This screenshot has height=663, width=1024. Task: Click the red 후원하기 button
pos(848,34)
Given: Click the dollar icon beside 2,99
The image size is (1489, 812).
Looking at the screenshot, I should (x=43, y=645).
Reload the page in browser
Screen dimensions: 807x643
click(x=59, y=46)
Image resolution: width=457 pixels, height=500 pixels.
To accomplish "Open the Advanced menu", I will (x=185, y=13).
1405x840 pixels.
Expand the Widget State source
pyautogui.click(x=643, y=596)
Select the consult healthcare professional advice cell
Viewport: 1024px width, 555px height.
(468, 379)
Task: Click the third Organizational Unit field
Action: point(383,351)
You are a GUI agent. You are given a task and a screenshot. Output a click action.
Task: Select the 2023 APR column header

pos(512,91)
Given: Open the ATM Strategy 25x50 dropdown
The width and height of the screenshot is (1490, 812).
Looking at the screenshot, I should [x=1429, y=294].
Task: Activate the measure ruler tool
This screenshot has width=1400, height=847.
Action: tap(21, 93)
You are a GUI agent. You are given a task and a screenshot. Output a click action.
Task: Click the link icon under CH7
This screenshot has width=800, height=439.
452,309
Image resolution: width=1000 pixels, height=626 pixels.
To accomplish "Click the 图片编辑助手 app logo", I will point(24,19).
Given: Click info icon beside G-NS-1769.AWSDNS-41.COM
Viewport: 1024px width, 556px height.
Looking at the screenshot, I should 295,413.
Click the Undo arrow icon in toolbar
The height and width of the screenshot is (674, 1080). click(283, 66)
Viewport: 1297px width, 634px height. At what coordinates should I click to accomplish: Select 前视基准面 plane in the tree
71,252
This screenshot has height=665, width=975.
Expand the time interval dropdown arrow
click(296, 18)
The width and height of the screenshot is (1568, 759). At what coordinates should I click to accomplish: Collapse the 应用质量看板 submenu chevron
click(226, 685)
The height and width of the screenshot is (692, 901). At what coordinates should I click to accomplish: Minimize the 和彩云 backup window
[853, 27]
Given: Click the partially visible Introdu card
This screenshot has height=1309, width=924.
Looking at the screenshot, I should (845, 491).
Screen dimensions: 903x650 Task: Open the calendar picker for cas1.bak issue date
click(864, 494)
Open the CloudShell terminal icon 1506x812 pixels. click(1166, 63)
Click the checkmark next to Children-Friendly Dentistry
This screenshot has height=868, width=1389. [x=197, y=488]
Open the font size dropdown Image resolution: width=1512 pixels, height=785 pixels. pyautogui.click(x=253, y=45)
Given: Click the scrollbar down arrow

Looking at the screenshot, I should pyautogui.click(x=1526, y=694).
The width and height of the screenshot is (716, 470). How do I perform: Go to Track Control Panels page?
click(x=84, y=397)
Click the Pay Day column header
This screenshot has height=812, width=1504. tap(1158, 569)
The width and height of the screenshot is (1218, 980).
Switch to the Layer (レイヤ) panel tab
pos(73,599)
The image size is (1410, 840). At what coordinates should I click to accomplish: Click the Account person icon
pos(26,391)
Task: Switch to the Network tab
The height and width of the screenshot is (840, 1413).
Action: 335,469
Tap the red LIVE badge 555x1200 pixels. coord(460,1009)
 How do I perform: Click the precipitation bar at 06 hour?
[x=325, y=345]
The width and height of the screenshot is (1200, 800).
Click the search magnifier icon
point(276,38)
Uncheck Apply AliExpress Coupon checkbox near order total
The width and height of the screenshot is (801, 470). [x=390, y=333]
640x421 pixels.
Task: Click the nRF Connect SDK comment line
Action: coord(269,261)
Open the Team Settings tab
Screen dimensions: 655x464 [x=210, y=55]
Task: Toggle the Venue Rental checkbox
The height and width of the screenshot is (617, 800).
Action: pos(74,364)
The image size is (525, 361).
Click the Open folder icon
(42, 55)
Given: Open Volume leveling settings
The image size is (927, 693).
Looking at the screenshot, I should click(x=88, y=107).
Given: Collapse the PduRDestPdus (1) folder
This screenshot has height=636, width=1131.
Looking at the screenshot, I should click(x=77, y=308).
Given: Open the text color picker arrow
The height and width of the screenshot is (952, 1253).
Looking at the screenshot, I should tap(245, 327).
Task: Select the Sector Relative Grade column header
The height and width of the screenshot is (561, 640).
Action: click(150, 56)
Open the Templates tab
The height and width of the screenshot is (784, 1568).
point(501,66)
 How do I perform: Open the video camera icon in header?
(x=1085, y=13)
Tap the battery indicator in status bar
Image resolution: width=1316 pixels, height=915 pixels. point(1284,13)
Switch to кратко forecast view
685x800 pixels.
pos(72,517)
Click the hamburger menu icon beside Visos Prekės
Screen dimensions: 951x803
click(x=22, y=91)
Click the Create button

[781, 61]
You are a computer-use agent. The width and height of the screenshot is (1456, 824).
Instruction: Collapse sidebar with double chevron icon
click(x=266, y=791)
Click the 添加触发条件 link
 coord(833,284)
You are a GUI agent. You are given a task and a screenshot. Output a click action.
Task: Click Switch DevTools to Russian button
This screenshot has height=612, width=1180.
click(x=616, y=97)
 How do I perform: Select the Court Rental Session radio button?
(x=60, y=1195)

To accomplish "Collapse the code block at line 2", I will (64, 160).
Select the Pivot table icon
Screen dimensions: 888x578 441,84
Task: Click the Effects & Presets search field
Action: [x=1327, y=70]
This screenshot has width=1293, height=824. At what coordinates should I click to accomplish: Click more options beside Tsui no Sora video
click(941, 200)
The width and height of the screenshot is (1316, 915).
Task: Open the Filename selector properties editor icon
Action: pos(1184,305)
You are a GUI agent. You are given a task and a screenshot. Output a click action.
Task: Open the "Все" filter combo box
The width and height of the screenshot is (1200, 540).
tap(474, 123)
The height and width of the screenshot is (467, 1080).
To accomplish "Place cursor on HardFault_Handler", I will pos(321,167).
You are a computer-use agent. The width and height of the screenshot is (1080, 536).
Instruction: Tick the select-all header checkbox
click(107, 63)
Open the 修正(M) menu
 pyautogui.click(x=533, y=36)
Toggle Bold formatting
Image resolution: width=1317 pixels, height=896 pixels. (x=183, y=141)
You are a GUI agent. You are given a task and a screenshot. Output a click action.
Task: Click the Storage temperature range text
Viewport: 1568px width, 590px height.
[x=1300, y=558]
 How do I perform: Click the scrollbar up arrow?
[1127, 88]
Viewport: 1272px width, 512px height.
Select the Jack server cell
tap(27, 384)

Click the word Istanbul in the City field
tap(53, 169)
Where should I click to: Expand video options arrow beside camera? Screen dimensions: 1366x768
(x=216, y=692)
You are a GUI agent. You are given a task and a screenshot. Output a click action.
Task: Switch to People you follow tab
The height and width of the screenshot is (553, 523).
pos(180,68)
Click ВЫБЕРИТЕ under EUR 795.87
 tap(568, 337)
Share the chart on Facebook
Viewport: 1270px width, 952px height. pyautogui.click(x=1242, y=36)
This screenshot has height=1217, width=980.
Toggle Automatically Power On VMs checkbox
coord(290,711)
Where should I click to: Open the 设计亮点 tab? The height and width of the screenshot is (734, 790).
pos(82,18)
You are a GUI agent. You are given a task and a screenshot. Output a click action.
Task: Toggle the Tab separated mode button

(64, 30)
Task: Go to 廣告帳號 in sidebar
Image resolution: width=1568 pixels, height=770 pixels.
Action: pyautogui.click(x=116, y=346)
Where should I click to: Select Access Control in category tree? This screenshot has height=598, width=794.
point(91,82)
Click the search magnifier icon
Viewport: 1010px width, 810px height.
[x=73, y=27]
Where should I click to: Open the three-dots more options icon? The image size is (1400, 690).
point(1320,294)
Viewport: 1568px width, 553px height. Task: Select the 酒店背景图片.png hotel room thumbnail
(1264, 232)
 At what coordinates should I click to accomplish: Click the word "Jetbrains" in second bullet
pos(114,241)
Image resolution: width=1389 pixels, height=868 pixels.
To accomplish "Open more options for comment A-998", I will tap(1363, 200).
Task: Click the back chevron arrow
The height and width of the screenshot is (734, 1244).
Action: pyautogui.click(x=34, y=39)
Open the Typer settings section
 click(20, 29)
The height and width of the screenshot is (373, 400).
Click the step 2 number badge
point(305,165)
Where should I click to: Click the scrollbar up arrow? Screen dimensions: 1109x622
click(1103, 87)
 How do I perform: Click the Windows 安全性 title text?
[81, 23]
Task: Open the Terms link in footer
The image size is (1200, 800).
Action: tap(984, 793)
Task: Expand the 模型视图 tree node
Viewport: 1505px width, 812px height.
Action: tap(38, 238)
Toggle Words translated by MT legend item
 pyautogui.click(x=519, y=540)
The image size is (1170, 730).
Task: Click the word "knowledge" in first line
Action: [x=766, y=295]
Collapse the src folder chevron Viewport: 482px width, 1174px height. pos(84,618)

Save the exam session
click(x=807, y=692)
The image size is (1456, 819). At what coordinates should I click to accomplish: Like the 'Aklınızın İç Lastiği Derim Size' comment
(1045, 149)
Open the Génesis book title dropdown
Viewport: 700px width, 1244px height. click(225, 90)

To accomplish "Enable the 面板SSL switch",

§ §

-- WHAT THE EXERCISE ASKS --
Set out the data as a numbered list, from the first line through the line that contains "Looking at the screenshot, I should [x=1429, y=294].", leaving out blank lines.

-- OUTPUT --
1. This screenshot has height=663, width=1024. Task: Click the red 후원하기 button
2. pos(848,34)
3. Given: Click the dollar icon beside 2,99
4. The image size is (1489, 812).
5. Looking at the screenshot, I should (x=43, y=645).
6. Reload the page in browser
7. Screen dimensions: 807x643
8. click(x=59, y=46)
9. Image resolution: width=457 pixels, height=500 pixels.
10. To accomplish "Open the Advanced menu", I will (x=185, y=13).
11. 1405x840 pixels.
12. Expand the Widget State source
13. pyautogui.click(x=643, y=596)
14. Select the consult healthcare professional advice cell
15. Viewport: 1024px width, 555px height.
16. (468, 379)
17. Task: Click the third Organizational Unit field
18. Action: point(383,351)
19. You are a GUI agent. You are given a task and a screenshot. Output a click action.
20. Task: Select the 2023 APR column header
21. pos(512,91)
22. Given: Open the ATM Strategy 25x50 dropdown
23. The width and height of the screenshot is (1490, 812).
24. Looking at the screenshot, I should [x=1429, y=294].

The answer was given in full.